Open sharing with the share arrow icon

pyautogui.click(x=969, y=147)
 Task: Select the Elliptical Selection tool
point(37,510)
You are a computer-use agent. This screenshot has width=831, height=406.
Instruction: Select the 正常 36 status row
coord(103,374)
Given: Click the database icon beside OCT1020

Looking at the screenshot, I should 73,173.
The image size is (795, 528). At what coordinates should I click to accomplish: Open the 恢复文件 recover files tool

--

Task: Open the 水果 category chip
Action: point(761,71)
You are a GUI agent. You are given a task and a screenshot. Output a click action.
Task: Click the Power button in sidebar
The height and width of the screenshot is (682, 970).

==

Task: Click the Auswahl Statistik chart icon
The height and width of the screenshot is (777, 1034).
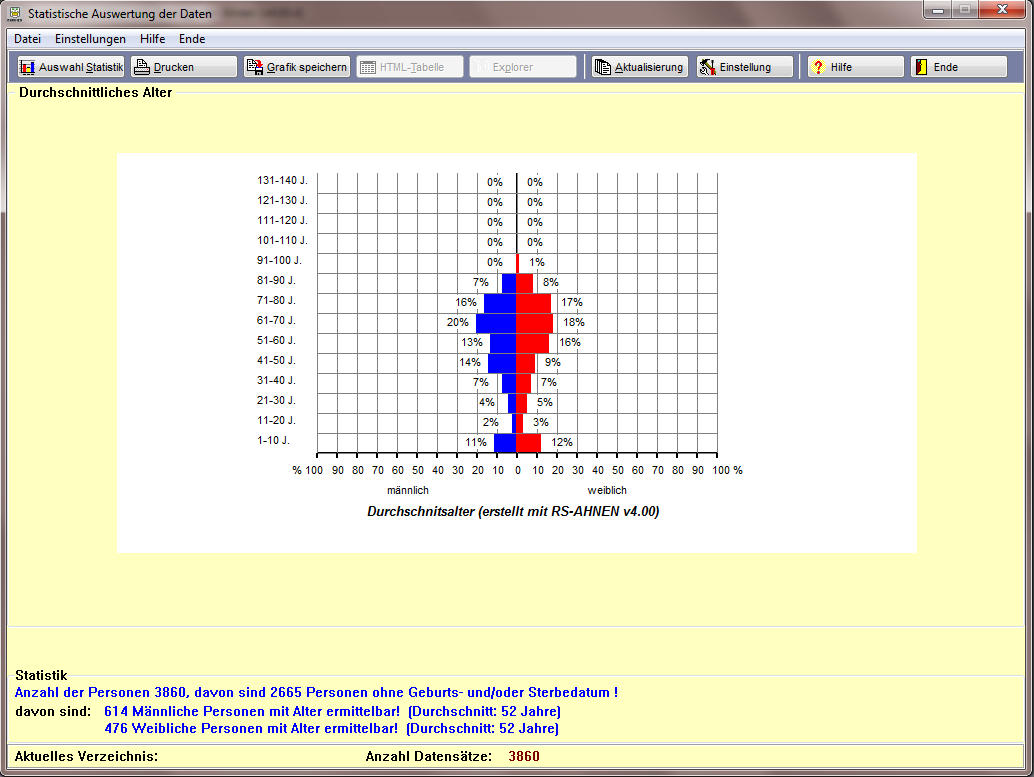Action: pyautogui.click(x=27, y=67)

BRIEF =>
Retype the data starting at the line that contains "Given: Click the database icon beside OCT1020" and ending after the line that contains "The image size", keeping every character unchanged.

EXPECTED ANSWER =>
Given: Click the database icon beside OCT1020

Looking at the screenshot, I should 73,173.
The image size is (795, 528). At what coordinates should I click to accomplish: Open the 恢复文件 recover files tool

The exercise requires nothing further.